"Gambhir, please open your account," read a banner as the Kolkata Knight Riders captain walked in to bat after three ducks in a row. He was nearly dismissed first ball again as a leading edge was almost taken by the bowler Sandeep Sharma, who dived to his right and got a hand on the ball but couldn't hold on. There was a Mitchell Johnson bouncer to survive soon after, and then Gambhir guided one to fine leg to score his first run of the season. The relief was short-lived for Gambhir, though, as he chipped a catch to short extra cover without adding to his score. At least he will be spared the "Audi" nickname Mark Waugh earned after scoring four ducks in a row against Sri Lanka in 1992.

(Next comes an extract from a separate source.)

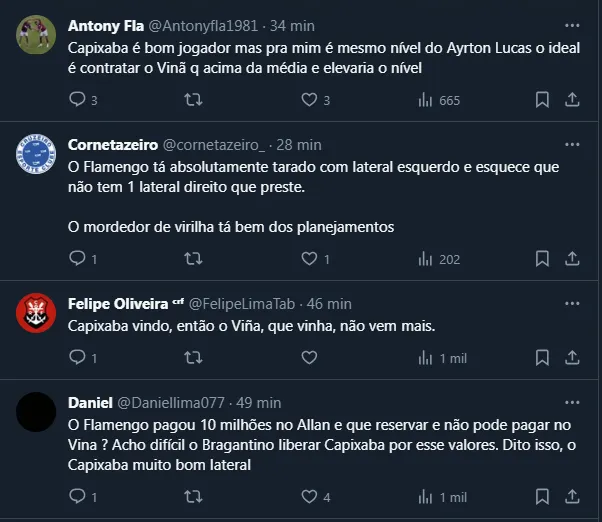Click Antony Fla's profile avatar
This screenshot has height=522, width=602.
[36, 34]
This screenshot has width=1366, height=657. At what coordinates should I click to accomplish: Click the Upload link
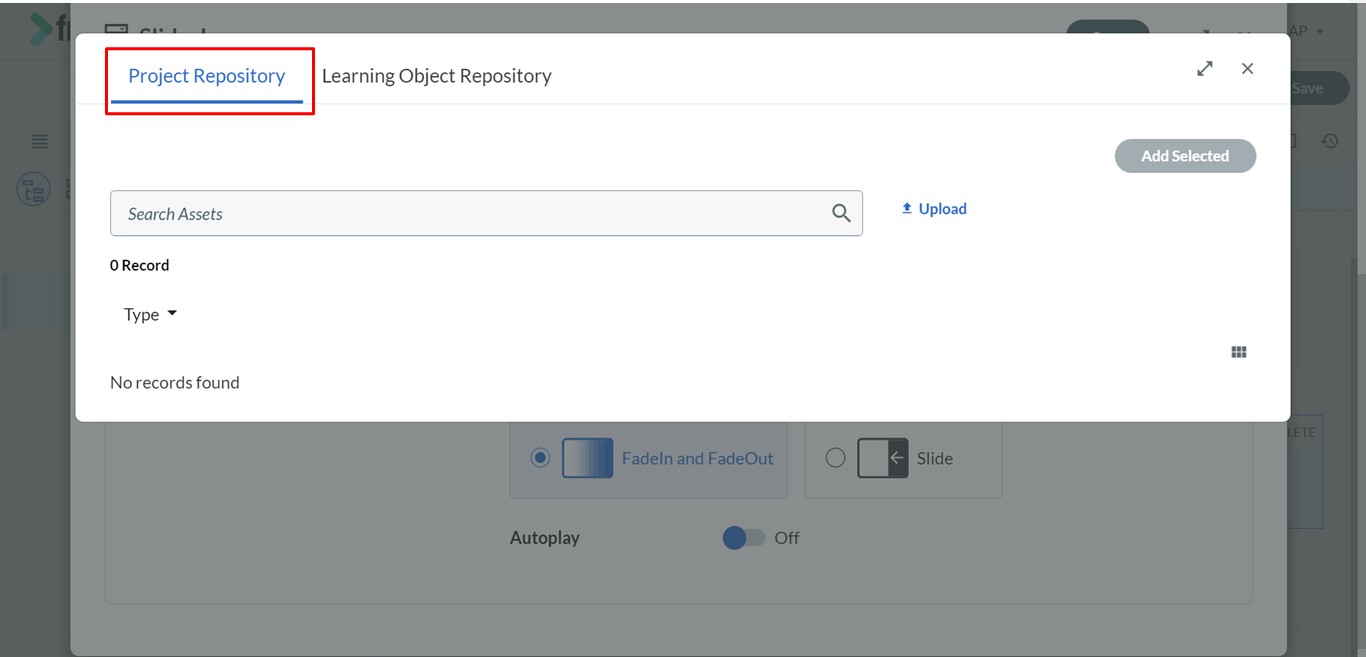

Cheteshwar Pujara has played some lengthy innings in this tournament during which he struggled so much some of his fans wished for his dismissal. He didn't last long today, but it was still a struggle. He wafted at his first delivery and was beaten, on his fifth he needed a big stretch to get home in time to complete the second run. After the first ball of the second over, the umpire raised his finger, when Pujara gloved (though his hand was off the handle) a Morne Morkel bouncer to the keeper only to be reprieved as replays showed the bowler had overstepped. Pujara heaved at the free hit and gave a catch to mid-off for a single. He never got the strike back, as he was run-out attempting a quick single three balls later. His luck had run out.
Morkel has been fearsome with the new ball this season, and was causing havoc with his bouncers. However, it was a pinpoint yorker that brought him what is currently the most prized wicket in the tournament. Glenn Maxwell has been laying bowling attacks to waste so far, and it was perhaps the confidence from those knocks which prompted him to move across the stumps and attempt a brash flick against Morkel. Even in this form, though, it was a tough shot to pull off against a 149kph yorker. Maxwell missed, and the ball lasered in to leg stump.
It was the googly that first brought Piyush Chawla fame nearly a decade ago when he dismissed Sachin Tendulkar with it in a Challenger Series match. He showed why it remains a potent weapon in limited-overs cricket, when he confounded a well-set Virender Sehwag, the most destructive player of spin in the Kings XI side, with one that spun in to sneak between bat and pad and take the top of middle stump.
When Mitchell Johnson came out to bat, he was made to look clueless by Sunil Narine. The ball spun in between the big gap between bat and pad, handing Johnson a golden duck.
The match was virtually over as a contest when Narine came out to bat in the 14th over with Knight Riders at 65 for 7. That didn't prevent Johnson from firing a full, fast ball that that took out Narine's offstump. If that wasn't enough, Johnson also screamed in joy as though he had turned the game around, and not just taken a tailender's wicket. Perhaps a reminder to Narine that Johnson too can make batsmen look clueless.